Florida Governor Ron DeSantis on Monday signed a Republican-backed bill that bans classroom instruction on sexual orientation and gender identity for many young students, drawing swift criticism from companies, Democrats and advocacy groups.
The legislation, referred to by its opponents as the “don’t say gay” bill, has stirred national controversy and got attention during Sunday’s Oscars telecast amid an increasingly partisan debate over what schools should teach children about race and gender.
Formally called the “Parental Rights in Education” bill, the Florida measure bars classroom instruction on sexual orientation or gender identity for children in kindergarten through third grade, or from about ages 5-9, in public schools.
It also prohibits such teaching that “is not age appropriate or developmentally appropriate” for students in other grades.
Under the law, which takes effect on July 1, parents will be allowed to sue school districts they believe to be in violation.
“We will continue to recognize that in the state of Florida, parents have a fundamental role in the education, healthcare and well being of their children,” DeSantis told reporters on Monday. “I don’t care what big corporations say, here I stand. I’m not backing down.”
DeSantis, who is seeking re-election this year and is widely considered to be running for president in 2024, has joined other Republicans nationwide in calling for parents to have more control of what young children learn in school.
The Republican governor signed the bill into law at a charter school in Spring Hill, north of Tampa, surrounded by young school children and parents who shared personal stories they said showed the new law is needed.
Students across Florida have protested the measure, and President Joe Biden previously called it “hateful.”
The hosts of the Oscars ceremony referenced the bill, while best actress winner Jessica Chastain in her acceptance speech denounced “discriminatory and bigoted” legislation sweeping the country.
After DeSantis signed the bill on Monday, a Walt Disney Co spokesperson said the legislation “should never have passed and should never have been signed into law. Our goal as a company is for this law to be repealed by the legislature or struck down in the courts.”

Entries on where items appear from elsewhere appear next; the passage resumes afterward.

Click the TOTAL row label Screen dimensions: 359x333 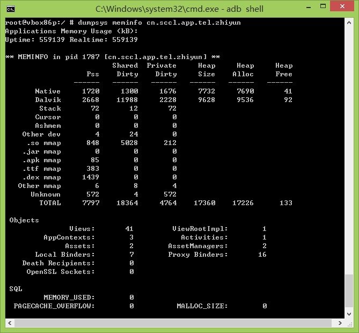(x=50, y=203)
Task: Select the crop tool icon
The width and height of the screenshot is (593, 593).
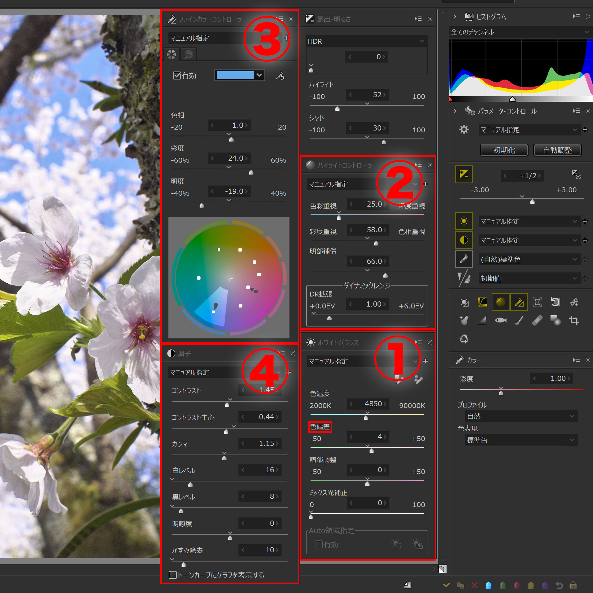Action: tap(574, 320)
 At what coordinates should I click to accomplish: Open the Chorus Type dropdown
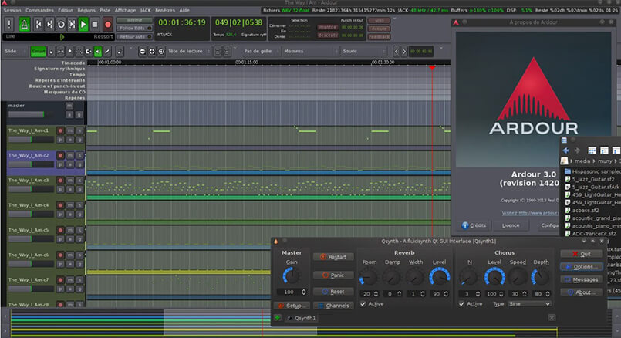528,304
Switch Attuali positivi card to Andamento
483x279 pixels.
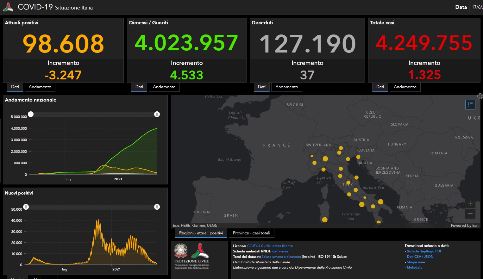pyautogui.click(x=40, y=87)
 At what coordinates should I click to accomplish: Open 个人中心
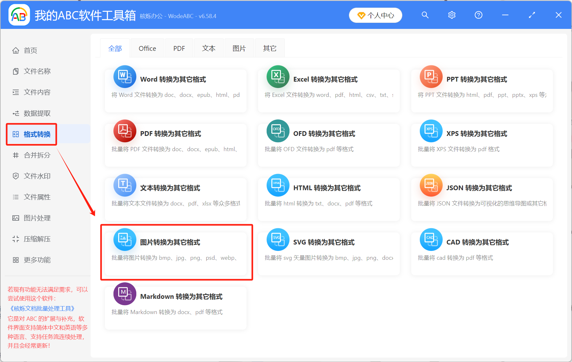coord(375,15)
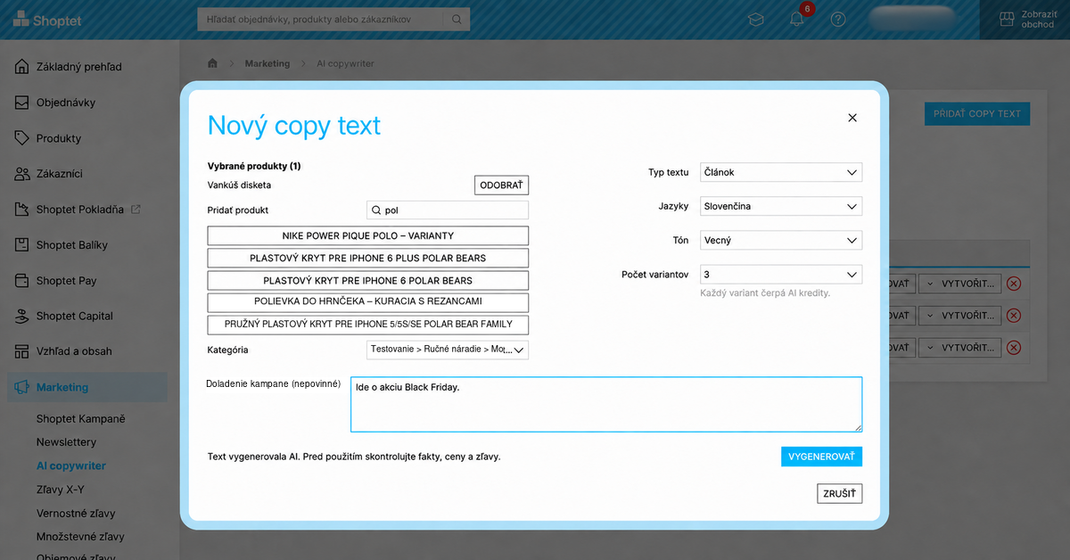Click the Shoptet logo
The width and height of the screenshot is (1070, 560).
click(46, 20)
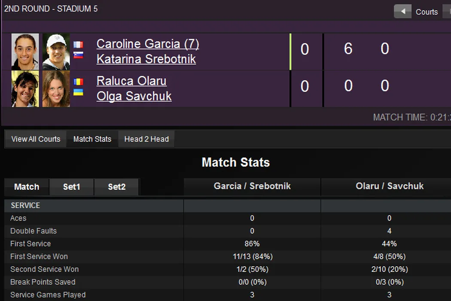451x301 pixels.
Task: Follow the Olga Savchuk name link
Action: click(134, 96)
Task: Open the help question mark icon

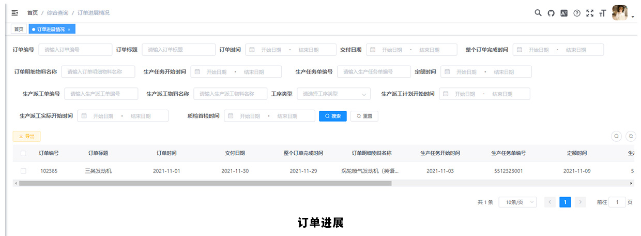Action: (577, 13)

Walt Disney World in Orlando, Florida, is the company’s largest theme park. Its sprawling businesses also include movie studios, broadcast and cable television networks, streaming services, cruise lines and retail products.
Civil rights group Lambda Legal said it would challenge the law in court. “Our young people are not political pawns,” Chief Executive Kevin Jennings said in a statement.
The legislation has been criticized for the vagueness and complexity of some of its language. For example, it says that even discussion of gender identity and sexual orientation is prohibited “in certain grade levels or in a specified manner.”
The Florida Education Association, a teachers union, called the law a “political stunt” vulnerable to legal challenges.